There is not a lot of opportunities there. If one patches one access at
a time LD is as expensive as GD. The linker also doesn't know if the .so
will be used with dlopen or not, sot it cannot relax to IE. I guess a
linker could have that command line option for the second part.

Now that I spell that out, it is easy to see the TLSDESC big
advantage. It can optimize the case the static linker cannot.
> If you are creating an executable and if your executable is not
> position-independent, you're using Initial Exec model by default which
is
> as fast as variables accessed through GOT. If you really want to use Local
> Exec model, you can pass -ftls-model=local-exec to compilers.
But then all the used variables have to be defined in the same
executable.
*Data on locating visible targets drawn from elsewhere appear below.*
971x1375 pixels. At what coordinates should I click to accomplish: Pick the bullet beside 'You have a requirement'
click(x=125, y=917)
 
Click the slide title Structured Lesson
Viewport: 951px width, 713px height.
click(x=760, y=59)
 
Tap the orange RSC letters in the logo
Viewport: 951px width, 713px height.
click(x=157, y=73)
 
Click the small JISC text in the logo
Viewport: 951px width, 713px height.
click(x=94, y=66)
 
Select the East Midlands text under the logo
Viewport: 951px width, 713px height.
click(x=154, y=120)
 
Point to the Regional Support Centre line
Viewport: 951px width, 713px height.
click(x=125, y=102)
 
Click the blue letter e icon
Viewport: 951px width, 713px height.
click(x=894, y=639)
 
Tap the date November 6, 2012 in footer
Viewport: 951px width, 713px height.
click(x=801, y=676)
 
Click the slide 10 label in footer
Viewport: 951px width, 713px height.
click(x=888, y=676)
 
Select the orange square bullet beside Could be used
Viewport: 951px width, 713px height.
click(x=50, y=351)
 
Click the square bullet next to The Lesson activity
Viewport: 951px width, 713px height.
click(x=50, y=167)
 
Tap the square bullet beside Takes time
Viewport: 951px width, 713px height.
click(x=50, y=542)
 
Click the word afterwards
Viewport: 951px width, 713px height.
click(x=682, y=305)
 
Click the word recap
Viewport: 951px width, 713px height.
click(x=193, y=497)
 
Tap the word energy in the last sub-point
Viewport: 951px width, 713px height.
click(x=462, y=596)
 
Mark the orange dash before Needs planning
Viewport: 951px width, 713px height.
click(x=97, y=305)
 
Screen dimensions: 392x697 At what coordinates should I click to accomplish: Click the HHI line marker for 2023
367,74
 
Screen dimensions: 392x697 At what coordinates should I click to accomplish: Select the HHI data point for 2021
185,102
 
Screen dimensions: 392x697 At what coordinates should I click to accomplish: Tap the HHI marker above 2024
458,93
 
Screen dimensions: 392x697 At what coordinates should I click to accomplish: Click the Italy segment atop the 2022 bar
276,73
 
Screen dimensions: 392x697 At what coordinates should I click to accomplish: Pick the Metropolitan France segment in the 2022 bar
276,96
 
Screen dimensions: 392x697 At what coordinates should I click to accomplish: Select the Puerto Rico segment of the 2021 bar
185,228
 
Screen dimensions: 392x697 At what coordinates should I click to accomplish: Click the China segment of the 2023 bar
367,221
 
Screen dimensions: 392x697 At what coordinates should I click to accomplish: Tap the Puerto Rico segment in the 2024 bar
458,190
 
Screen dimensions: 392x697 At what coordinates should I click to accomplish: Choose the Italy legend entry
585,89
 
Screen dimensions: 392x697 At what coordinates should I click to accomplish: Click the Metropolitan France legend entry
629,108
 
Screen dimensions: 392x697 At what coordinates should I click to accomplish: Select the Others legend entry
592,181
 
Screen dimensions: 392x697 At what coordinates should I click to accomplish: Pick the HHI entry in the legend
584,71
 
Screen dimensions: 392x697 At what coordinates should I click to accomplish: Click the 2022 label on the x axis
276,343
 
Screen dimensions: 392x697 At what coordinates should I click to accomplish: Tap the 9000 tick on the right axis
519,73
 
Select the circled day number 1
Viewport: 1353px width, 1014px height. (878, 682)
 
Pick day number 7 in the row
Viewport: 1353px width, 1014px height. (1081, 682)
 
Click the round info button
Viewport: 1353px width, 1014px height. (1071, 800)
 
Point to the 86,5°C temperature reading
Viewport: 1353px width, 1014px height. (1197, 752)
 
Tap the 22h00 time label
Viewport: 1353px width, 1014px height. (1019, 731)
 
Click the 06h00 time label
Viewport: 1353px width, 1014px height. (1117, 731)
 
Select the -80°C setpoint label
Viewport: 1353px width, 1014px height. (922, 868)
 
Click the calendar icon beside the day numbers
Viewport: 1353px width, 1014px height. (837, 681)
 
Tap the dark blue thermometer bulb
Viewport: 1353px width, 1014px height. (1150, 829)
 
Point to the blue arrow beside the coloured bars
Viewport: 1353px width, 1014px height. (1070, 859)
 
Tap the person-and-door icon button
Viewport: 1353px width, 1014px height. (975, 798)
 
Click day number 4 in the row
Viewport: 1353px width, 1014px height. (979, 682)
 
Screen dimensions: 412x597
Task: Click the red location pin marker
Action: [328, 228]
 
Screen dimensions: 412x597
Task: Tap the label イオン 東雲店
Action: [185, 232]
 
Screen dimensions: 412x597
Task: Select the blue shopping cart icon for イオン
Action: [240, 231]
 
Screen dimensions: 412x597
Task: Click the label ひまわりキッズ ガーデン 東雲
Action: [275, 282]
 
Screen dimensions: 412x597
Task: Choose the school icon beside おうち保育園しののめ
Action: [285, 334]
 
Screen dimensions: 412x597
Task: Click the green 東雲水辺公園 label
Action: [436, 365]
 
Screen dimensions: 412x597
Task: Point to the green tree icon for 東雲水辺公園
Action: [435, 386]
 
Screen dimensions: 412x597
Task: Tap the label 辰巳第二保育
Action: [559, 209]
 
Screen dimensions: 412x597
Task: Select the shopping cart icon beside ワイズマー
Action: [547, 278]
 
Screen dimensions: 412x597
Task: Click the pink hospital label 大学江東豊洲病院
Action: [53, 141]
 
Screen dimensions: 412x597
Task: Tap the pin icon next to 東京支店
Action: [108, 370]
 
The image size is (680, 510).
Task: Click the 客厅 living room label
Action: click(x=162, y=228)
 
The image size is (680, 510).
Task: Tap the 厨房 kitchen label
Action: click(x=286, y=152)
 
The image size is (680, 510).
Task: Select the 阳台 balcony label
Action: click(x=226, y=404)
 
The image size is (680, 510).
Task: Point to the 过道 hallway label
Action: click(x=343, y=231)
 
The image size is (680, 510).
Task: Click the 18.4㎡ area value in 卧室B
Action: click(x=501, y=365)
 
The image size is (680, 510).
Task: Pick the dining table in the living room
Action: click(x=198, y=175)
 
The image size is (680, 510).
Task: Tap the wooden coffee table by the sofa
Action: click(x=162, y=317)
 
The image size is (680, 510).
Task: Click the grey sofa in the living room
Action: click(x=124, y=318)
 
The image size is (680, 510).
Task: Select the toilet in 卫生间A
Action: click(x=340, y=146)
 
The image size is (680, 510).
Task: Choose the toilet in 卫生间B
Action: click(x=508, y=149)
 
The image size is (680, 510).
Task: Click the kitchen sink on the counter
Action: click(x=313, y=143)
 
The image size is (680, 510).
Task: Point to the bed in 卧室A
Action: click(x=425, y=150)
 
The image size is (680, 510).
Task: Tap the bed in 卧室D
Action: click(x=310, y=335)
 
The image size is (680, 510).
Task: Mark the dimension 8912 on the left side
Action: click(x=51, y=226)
You can't have even one from a shared library (think errno).

The nice thing about linker relaxations is that they are very user
friendly. The linker is the first point in the toolchaing where some
usefull fact is know, and it can optimize the result with no user
intervention.
> So I don't see a strong reason to do a complicated instruction
rewriting in
> the linker. I feel more like we should do whatever it is instructed to do
> by command line options and input object files. You are for example free to
> pass the -fPIC option to create object files and still let the linker to
> create a non-PIC executable, even though these combinations doesn't
make
> much sense and produces slightly inefficient binary. If you don't like
it,
> you can fix the compiler options. Thread-local variables can be considered
> in the same way, no?
They are considered in the same way, we also relax got access :-)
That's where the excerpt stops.